The ‘rare variant hypothesis’20,21 proposes that a significant proportion of the inherited susceptibility to relatively common human chronic diseases may be due to the summation of the effects of a series of low frequency dominantly and independently acting variants of a variety of different genes, each conferring a moderate but readily detectable increase in relative risk. Such rare variants will mostly be population specific because of founder effects resulting from genetic drift.
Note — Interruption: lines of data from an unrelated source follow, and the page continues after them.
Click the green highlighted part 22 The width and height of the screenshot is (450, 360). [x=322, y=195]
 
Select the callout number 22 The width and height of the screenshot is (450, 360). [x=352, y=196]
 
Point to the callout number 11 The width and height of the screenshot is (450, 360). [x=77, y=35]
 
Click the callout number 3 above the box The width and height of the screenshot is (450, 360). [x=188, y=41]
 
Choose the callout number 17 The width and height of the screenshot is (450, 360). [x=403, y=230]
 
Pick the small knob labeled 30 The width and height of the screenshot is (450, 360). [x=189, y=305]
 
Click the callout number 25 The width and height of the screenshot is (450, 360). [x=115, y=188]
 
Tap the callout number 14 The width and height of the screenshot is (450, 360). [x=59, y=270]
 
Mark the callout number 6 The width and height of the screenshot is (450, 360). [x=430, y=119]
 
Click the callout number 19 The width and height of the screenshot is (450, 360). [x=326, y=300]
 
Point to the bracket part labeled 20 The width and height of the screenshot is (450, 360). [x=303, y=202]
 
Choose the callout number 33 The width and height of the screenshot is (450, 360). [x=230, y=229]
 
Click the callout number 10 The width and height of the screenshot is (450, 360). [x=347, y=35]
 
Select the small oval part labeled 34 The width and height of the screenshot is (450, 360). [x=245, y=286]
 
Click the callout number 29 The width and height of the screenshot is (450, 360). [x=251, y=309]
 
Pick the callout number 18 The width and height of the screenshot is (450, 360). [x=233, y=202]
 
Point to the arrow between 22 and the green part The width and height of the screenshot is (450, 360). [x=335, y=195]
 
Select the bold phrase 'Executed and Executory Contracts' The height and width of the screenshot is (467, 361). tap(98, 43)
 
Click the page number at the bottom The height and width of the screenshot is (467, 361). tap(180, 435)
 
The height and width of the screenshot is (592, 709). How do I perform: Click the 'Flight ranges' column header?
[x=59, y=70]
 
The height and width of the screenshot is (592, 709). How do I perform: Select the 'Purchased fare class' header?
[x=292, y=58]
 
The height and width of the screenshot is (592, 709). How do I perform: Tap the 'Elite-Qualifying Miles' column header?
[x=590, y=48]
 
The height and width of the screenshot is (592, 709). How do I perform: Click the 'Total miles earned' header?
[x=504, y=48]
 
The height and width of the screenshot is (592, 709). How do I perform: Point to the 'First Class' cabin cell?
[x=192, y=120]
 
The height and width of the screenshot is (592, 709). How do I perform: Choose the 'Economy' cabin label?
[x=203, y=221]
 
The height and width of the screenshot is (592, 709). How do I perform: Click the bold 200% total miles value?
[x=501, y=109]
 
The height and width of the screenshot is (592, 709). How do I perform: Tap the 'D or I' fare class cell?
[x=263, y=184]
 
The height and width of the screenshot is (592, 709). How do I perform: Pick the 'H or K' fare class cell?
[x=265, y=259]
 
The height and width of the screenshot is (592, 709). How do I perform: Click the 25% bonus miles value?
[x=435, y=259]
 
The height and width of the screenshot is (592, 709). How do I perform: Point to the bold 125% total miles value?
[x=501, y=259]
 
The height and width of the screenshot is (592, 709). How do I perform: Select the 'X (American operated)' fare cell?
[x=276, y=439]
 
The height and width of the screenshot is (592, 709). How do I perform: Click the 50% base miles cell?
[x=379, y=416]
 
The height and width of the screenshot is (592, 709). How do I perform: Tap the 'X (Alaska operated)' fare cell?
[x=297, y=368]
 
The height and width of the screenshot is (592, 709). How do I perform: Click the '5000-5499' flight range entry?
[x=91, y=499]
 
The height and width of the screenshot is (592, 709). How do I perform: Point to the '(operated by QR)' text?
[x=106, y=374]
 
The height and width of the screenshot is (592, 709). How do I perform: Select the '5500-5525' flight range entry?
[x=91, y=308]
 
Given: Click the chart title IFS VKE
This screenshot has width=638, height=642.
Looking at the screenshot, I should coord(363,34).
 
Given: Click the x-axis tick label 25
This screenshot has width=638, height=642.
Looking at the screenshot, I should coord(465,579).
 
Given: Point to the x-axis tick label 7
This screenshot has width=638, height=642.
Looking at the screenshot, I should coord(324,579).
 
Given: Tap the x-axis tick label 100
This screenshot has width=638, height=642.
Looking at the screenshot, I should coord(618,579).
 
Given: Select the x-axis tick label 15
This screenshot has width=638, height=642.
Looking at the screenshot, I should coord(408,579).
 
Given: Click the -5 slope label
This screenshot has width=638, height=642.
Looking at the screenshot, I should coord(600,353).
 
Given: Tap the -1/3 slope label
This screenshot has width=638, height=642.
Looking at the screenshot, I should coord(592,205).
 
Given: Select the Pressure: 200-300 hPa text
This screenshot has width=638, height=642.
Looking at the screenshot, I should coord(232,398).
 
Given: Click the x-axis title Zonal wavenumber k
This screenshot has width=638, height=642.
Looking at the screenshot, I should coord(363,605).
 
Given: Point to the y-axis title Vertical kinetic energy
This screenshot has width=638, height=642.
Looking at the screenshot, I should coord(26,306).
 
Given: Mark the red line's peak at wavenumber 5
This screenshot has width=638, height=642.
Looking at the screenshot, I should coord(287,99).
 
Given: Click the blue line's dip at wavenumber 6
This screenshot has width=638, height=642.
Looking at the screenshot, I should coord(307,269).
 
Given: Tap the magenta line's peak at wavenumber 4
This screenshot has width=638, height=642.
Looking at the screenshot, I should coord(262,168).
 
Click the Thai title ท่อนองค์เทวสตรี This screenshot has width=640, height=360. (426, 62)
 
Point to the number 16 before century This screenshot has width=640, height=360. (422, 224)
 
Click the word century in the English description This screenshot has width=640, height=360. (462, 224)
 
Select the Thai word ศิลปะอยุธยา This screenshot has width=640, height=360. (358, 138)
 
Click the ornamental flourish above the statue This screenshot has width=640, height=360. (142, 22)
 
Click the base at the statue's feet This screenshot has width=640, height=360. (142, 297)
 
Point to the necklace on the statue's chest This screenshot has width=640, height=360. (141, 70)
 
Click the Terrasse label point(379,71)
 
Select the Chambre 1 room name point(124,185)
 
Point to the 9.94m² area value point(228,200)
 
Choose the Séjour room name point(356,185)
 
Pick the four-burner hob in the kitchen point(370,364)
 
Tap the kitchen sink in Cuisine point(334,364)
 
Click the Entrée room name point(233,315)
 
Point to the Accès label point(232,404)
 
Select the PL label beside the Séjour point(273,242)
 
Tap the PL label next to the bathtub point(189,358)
Further evidence for the hypothesis was obtained by screening DNA from 124 individuals with multiple (from 3 to 100) colorectal adenomatous polyps for germline variants in a variety of genes involved in Wnt signaling (APC, AXIN1 and CTNNB1) and mismatch repair (MLH1 and MSH2)22. The overall frequency of variants in the individuals with adenoma was 24.9%, significantly higher than that of 11.5% in the controls. Each variant was also assessed for its possible functional effect, and essentially all satisfied the criteria one might expect22,23, as discussed later. Very similar overall results to those described above for colorectal adenomas have been found in a systematic study of the control of plasma levels of HDL cholesterol24.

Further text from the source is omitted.